__Task objective__. Could you return every line of the material below, reproduced word for word and unchanged?

__Given records__.
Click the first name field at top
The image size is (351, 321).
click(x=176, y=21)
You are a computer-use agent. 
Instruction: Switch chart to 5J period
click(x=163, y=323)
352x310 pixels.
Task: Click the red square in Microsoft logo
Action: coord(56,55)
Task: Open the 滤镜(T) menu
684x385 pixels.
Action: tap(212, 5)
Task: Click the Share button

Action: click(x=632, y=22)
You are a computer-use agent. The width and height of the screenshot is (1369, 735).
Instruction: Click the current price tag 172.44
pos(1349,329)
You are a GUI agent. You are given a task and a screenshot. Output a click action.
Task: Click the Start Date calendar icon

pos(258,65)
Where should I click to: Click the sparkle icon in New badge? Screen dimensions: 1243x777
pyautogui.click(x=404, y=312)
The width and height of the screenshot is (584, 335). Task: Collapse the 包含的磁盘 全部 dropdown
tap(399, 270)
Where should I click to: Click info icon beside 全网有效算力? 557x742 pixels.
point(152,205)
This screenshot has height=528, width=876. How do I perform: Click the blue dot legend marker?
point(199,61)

__Response__.
Click the first name field at top
The image size is (351, 321).
click(x=176, y=21)
You are a computer-use agent. 
Instruction: Switch chart to 5J period
click(x=163, y=323)
352x310 pixels.
Task: Click the red square in Microsoft logo
Action: coord(56,55)
Task: Open the 滤镜(T) menu
684x385 pixels.
Action: tap(212, 5)
Task: Click the Share button

Action: click(x=632, y=22)
You are a computer-use agent. The width and height of the screenshot is (1369, 735).
Instruction: Click the current price tag 172.44
pos(1349,329)
You are a GUI agent. You are given a task and a screenshot. Output a click action.
Task: Click the Start Date calendar icon

pos(258,65)
Where should I click to: Click the sparkle icon in New badge? Screen dimensions: 1243x777
pyautogui.click(x=404, y=312)
The width and height of the screenshot is (584, 335). Task: Collapse the 包含的磁盘 全部 dropdown
tap(399, 270)
Where should I click to: Click info icon beside 全网有效算力? 557x742 pixels.
point(152,205)
This screenshot has height=528, width=876. How do I perform: Click the blue dot legend marker?
point(199,61)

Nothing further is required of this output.